# Dog Daycare



## Code Neophyte (Apr 26, 2010)

We have, in recent months, been petitioned to allow a “Doggie Daycare” in one of our downtown districts.  Our zoning reg.s allow veterinarian practices, but not kennels, in the downtown.  The key distinctions being:  A.)  Outdoor activities (fenced runs, etc.) and B.) 24-hour boarding (and attendant noises due to barking, etc.).  The petitioner asserts that the nature of a ‘doggie daycare’ is different from a kennel, in that the overnight boarding is negligible or non-existent, and that the business should therefore not be regarded as a kennel, but instead be given consideration as its own, unique type of occupancy by amending zoning laws to specifically address this use.

The questions are:

1.	Does your zoning code specifically allow this type of occupancy by right?  If so, in what zoning districts?

2.	Does your zoning code allow this type of occupancy by special permit, conditional use?  If so, what are the conditions?

I welcome all responses, and thank you in advance for your help.


----------



## mtlogcabin (Apr 26, 2010)

1. Does your zoning code specifically allow this type of occupancy by right? NO

2. Does your zoning code allow this type of occupancy by special permit, conditional use? NO

Zoning went thru this same discussion with someone about 2 weeks ago. It was denied


----------



## Yankee (Apr 26, 2010)

Is there anything educational going on with these dogs? How old are they, how many of them are there? Does each kennel or "playspace" have a door that leads directly to the outdoors?


----------



## RJJ (Apr 26, 2010)

I just approved one. Zoning ordinance allows as a service shop! Condition of CO. Dogs are to be fence and attended to while in the yard.
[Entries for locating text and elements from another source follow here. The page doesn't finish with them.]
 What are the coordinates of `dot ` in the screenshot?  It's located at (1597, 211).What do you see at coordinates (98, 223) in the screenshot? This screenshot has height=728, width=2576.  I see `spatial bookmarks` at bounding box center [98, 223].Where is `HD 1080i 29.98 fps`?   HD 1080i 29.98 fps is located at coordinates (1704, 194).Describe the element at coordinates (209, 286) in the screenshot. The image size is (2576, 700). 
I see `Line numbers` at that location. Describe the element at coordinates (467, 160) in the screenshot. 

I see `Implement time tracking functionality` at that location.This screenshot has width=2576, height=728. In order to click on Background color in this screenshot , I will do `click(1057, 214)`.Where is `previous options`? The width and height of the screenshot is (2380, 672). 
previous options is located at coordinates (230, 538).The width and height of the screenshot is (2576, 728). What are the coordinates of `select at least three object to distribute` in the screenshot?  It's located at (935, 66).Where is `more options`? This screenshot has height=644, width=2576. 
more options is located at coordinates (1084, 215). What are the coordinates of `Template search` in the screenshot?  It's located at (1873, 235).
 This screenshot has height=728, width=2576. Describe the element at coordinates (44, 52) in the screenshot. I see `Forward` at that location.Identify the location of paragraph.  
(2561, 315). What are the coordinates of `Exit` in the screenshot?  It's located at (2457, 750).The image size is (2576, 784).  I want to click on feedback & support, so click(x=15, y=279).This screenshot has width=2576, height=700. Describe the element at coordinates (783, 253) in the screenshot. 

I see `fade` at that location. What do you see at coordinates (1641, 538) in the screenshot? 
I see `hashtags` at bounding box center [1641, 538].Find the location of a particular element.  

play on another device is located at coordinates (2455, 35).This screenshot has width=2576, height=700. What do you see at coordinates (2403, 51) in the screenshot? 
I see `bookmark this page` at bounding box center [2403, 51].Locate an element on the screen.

This dog care actually walks the dogs a few at a time. We will see how it plays out.


----------



## JBI (Apr 26, 2010)

Code Neo - There is probably some language in your Zoning Code to allow a determination of what use it most closely resembles for regulatory purposes.

In the alternative, there may be restrictive language that basically says if it's not listed, it's not allowed...

Personally, I like the first case better.


----------



## TimNY (Apr 26, 2010)

Tough one.  Personally I would place it in the same category as a grooming shop.  Lots of dogs there, but no overnight boarding.

The trick will be to stipulate there is no overnight boarding (or limited to one dog, or whatever your Board feels is reasonable).  They might also consider the number of dogs present during the day.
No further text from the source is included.